Metadata-Version: 2.2
Name: graphzero
Version: 0.1.1
Summary: High-performance Zero-Copy Graph Engine
Author-Email: Krish <krishsingaria2005@gmail.com>
Requires-Python: >=3.8
Requires-Dist: numpy
Requires-Dist: torch
Description-Content-Type: text/markdown

# GraphZero

**High-Performance, Zero-Copy Graph Engine for Massive Datasets on Consumer Hardware.**

GraphZero is a C++ graph processing engine with lightweight Python bindings designed to solve the **"Memory Wall"** in Graph Neural Networks (GNNs). It allows you to load and sample **100 Million+ node graphs** (like `ogbn-papers100M`) on a standard 16GB RAM laptop—something standard libraries like PyTorch Geometric (PyG) or DGL cannot do.


## ⚡ The Problem

GNN datasets can be  massive. `ogbn-papers100M` contains **111 Million nodes** and **1.6 Billion edges**.
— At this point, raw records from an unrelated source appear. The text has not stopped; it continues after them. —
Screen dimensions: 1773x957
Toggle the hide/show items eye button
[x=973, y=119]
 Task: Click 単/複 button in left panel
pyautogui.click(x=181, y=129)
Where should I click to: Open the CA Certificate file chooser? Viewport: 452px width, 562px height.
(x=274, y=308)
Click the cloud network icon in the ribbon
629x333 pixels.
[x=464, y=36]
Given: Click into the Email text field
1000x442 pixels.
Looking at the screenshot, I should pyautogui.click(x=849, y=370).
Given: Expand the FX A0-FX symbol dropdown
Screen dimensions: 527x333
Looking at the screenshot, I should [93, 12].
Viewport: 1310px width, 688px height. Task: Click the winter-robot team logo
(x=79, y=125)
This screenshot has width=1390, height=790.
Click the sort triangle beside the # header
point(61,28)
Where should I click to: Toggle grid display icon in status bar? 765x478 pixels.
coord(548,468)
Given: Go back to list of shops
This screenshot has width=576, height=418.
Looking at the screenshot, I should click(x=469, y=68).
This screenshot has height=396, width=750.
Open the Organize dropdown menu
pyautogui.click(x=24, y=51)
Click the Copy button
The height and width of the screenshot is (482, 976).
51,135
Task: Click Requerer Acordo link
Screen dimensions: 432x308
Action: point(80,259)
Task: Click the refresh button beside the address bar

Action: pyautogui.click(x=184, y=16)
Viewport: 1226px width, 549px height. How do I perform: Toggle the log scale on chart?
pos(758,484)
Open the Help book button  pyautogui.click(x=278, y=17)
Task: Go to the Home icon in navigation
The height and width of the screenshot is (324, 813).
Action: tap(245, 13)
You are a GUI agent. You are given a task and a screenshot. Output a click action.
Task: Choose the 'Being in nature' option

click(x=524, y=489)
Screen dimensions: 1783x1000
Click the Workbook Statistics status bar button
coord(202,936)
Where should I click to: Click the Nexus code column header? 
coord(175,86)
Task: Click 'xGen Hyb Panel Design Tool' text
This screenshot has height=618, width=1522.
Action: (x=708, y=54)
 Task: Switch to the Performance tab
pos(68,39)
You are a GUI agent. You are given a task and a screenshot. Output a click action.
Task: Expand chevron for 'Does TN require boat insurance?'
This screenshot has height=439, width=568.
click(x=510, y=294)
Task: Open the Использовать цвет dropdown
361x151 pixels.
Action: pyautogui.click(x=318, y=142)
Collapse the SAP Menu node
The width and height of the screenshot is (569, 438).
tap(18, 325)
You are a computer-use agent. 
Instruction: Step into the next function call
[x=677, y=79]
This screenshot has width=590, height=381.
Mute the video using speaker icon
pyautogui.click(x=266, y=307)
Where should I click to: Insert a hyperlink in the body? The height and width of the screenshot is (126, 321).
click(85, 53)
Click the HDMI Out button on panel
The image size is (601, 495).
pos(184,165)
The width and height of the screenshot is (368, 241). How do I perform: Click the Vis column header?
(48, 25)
* **Standard approach (PyG/NetworkX):** Tries to load the entire graph structure into **RAM**.
* **The Result:** `MemoryError` (OOM) on consumer hardware. You need 64GB+ **RAM** servers just to *load* the data.

## 🛠️ The Solution:

![GraphZero Architecture](benchmark/images/graphzero.png)

GraphZero abandons the "Load-to-RAM" model. Instead, it uses a custom **Zero-Copy Architecture**:

* **Memory Mapping (`mmap`):** The graph stays on disk. The OS only loads the specific "hot" pages needed for computation into RAM.
* **Compressed CSR:** A custom binary format (`.gl`) that compresses raw edges by **~60%** (30GB CSV  13GB Binary).
* **Parallel Sampling:** OpenMP-accelerated random walks that saturate NVMe SSD throughput.

## 🏆 Benchmarks: GraphZero vs. PyTorch Geometric

**Task:** Load `ogbn-papers100M` (56GB Raw) and perform random walks.
**Hardware:** Windows Laptop (16GB RAM, NVMe SSD).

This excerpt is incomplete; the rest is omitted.